■ ASSIGNED TASK
The records beneath should be restated word for word.

(Collected data)
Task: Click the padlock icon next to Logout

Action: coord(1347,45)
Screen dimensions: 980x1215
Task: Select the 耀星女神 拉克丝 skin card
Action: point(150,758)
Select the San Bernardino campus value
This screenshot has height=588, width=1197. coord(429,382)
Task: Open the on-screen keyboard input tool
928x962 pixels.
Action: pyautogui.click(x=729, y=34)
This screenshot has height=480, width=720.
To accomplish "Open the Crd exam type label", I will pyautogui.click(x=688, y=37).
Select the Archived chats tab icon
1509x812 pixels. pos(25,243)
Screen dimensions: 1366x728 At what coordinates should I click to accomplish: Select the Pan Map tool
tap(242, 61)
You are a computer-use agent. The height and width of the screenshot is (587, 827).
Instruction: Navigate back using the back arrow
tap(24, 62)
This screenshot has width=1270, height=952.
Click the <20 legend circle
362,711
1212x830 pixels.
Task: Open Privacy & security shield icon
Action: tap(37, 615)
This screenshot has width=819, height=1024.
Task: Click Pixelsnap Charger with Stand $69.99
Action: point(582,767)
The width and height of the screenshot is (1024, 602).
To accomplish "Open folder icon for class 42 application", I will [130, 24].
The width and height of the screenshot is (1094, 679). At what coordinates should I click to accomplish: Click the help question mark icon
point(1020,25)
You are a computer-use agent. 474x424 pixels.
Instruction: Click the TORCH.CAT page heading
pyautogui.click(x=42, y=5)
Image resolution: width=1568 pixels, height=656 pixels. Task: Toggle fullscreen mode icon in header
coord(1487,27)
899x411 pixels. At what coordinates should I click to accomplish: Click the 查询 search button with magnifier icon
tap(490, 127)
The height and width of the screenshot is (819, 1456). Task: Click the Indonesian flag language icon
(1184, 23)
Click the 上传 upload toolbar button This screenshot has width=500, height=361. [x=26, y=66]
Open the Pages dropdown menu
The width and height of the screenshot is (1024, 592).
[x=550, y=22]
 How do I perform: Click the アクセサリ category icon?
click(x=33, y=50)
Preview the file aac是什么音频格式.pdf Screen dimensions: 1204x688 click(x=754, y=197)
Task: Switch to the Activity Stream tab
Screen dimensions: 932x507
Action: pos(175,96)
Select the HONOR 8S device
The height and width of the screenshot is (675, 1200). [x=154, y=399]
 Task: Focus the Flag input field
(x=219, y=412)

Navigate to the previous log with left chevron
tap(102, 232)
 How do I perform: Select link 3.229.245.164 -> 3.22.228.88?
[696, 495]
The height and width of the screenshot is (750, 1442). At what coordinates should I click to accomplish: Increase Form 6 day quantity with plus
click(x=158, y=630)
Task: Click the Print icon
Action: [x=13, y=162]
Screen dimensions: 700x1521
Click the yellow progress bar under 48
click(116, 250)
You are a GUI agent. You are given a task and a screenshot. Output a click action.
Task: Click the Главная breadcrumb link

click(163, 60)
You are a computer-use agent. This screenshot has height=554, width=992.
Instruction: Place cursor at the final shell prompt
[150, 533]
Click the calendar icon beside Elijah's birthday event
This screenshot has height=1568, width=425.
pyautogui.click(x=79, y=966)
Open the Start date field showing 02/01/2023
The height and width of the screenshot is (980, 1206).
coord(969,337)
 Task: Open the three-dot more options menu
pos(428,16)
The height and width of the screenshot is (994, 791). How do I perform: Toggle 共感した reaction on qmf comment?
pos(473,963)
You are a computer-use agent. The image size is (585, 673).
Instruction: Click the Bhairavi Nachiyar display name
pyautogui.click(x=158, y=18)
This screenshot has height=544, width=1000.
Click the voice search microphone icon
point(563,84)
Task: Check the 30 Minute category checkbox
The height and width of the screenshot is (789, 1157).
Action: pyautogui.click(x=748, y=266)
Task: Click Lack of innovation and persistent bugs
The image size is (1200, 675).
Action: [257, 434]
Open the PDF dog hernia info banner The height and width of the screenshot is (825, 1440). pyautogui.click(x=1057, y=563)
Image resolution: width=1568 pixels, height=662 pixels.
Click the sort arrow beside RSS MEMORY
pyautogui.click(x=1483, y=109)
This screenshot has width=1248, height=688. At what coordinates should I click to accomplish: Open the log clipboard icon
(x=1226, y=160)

■ TASK SOLUTION
Task: Click the padlock icon next to Logout

Action: coord(1347,45)
Screen dimensions: 980x1215
Task: Select the 耀星女神 拉克丝 skin card
Action: point(150,758)
Select the San Bernardino campus value
This screenshot has height=588, width=1197. coord(429,382)
Task: Open the on-screen keyboard input tool
928x962 pixels.
Action: pyautogui.click(x=729, y=34)
This screenshot has height=480, width=720.
To accomplish "Open the Crd exam type label", I will pyautogui.click(x=688, y=37).
Select the Archived chats tab icon
1509x812 pixels. pos(25,243)
Screen dimensions: 1366x728 At what coordinates should I click to accomplish: Select the Pan Map tool
tap(242, 61)
You are a computer-use agent. The height and width of the screenshot is (587, 827).
Instruction: Navigate back using the back arrow
tap(24, 62)
This screenshot has width=1270, height=952.
Click the <20 legend circle
362,711
1212x830 pixels.
Task: Open Privacy & security shield icon
Action: tap(37, 615)
This screenshot has width=819, height=1024.
Task: Click Pixelsnap Charger with Stand $69.99
Action: point(582,767)
The width and height of the screenshot is (1024, 602).
To accomplish "Open folder icon for class 42 application", I will [130, 24].
The width and height of the screenshot is (1094, 679). At what coordinates should I click to accomplish: Click the help question mark icon
point(1020,25)
You are a computer-use agent. 474x424 pixels.
Instruction: Click the TORCH.CAT page heading
pyautogui.click(x=42, y=5)
Image resolution: width=1568 pixels, height=656 pixels. Task: Toggle fullscreen mode icon in header
coord(1487,27)
899x411 pixels. At what coordinates should I click to accomplish: Click the 查询 search button with magnifier icon
tap(490, 127)
The height and width of the screenshot is (819, 1456). Task: Click the Indonesian flag language icon
(1184, 23)
Click the 上传 upload toolbar button This screenshot has width=500, height=361. [x=26, y=66]
Open the Pages dropdown menu
The width and height of the screenshot is (1024, 592).
[x=550, y=22]
 How do I perform: Click the アクセサリ category icon?
click(x=33, y=50)
Preview the file aac是什么音频格式.pdf Screen dimensions: 1204x688 click(x=754, y=197)
Task: Switch to the Activity Stream tab
Screen dimensions: 932x507
Action: pos(175,96)
Select the HONOR 8S device
The height and width of the screenshot is (675, 1200). [x=154, y=399]
 Task: Focus the Flag input field
(x=219, y=412)

Navigate to the previous log with left chevron
tap(102, 232)
 How do I perform: Select link 3.229.245.164 -> 3.22.228.88?
[696, 495]
The height and width of the screenshot is (750, 1442). At what coordinates should I click to accomplish: Increase Form 6 day quantity with plus
click(x=158, y=630)
Task: Click the Print icon
Action: [x=13, y=162]
Screen dimensions: 700x1521
Click the yellow progress bar under 48
click(116, 250)
You are a GUI agent. You are given a task and a screenshot. Output a click action.
Task: Click the Главная breadcrumb link

click(163, 60)
You are a computer-use agent. This screenshot has height=554, width=992.
Instruction: Place cursor at the final shell prompt
[150, 533]
Click the calendar icon beside Elijah's birthday event
This screenshot has height=1568, width=425.
pyautogui.click(x=79, y=966)
Open the Start date field showing 02/01/2023
The height and width of the screenshot is (980, 1206).
coord(969,337)
 Task: Open the three-dot more options menu
pos(428,16)
The height and width of the screenshot is (994, 791). How do I perform: Toggle 共感した reaction on qmf comment?
pos(473,963)
You are a computer-use agent. The image size is (585, 673).
Instruction: Click the Bhairavi Nachiyar display name
pyautogui.click(x=158, y=18)
This screenshot has height=544, width=1000.
Click the voice search microphone icon
point(563,84)
Task: Check the 30 Minute category checkbox
The height and width of the screenshot is (789, 1157).
Action: pyautogui.click(x=748, y=266)
Task: Click Lack of innovation and persistent bugs
The image size is (1200, 675).
Action: [257, 434]
Open the PDF dog hernia info banner The height and width of the screenshot is (825, 1440). pyautogui.click(x=1057, y=563)
Image resolution: width=1568 pixels, height=662 pixels.
Click the sort arrow beside RSS MEMORY
pyautogui.click(x=1483, y=109)
This screenshot has width=1248, height=688. At what coordinates should I click to accomplish: Open the log clipboard icon
(x=1226, y=160)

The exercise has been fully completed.